Finanzreporting – ein umfassender, konsolidierter Bericht über alle Gesellschaften hinweg, jederzeit abrufbar statt tagelang zusammengetragen.
13-Wochen-Liquiditätsplanung – der kurzfristige, rollierende Blick auf die Zahlungsfähigkeit, Woche für Woche.
13-Monats-Liquiditätsplanung – der mittelfristige Horizont für Planung und Entscheidungen über das laufende Quartal hinaus.
Bankenspiegel – alle Bankverbindungen und Kontostände der Gruppe in einem konsolidierten Überblick.
Debitoren und Kreditoren – Forderungen und Verbindlichkeiten im Griff, als integraler Teil der Liquiditätssteuerung.
Aufträge – der Auftragsbestand als Grundlage für eine belastbare Vorschau auf künftige Zahlungsströme.
Bürgschaften – alle Bürgschaftsverpflichtungen der Gruppe im Blick, statt verstreut und leicht übersehen.

Darüber hinaus liefert LiquidityLens nicht nur Zahlen, sondern deren Einordnung: KI-gestützte Kommentierung und konkrete Handlungsempfehlungen.
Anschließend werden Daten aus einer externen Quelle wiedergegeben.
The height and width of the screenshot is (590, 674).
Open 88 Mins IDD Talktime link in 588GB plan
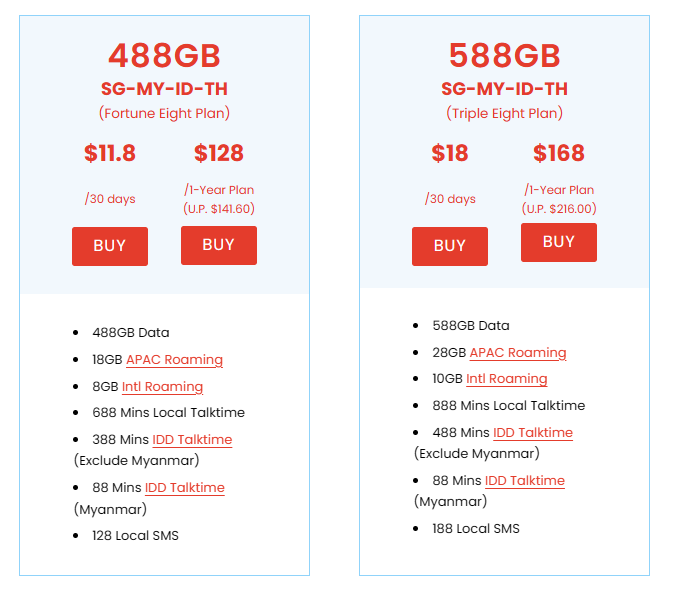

Die Berechnungen laufen dabei deterministisch und nachvollziehbar – die KI interpretiert geprüfte Werte und leitet daraus Empfehlungen ab, sie erzeugt die Zahlen nicht.

Und das Ganze in einer geschützten EU-Umgebung: Die konsolidierten Finanzdaten der Gruppe verlassen zu keinem Zeitpunkt den gesicherten Bereich.

Das Ergebnis: An die Stelle verteilter Excel-Dateien tritt ein klares, konsolidiertes Bild der finanziellen Lage – kurzfristige Liquidität, mittelfristige Planung, Auftragsbestand, Bürgschaften und Finanzreporting in einem System, mit KI-gestützter Einordnung als Grundlage für Entscheidungen.

„Vorher lag unsere Finanzlage über Dutzende Excel-Dateien verteilt. Heute sehen wir die gesamte Gruppe in einem konsolidierten Bild – jederzeit abrufbar, nicht erst nach Tagen. Was mich überzeugt hat: LiquidityLens ist nicht von der Stange, sondern gemeinsam mit uns entlang unserer tatsächlichen Steuerungslogik entstanden."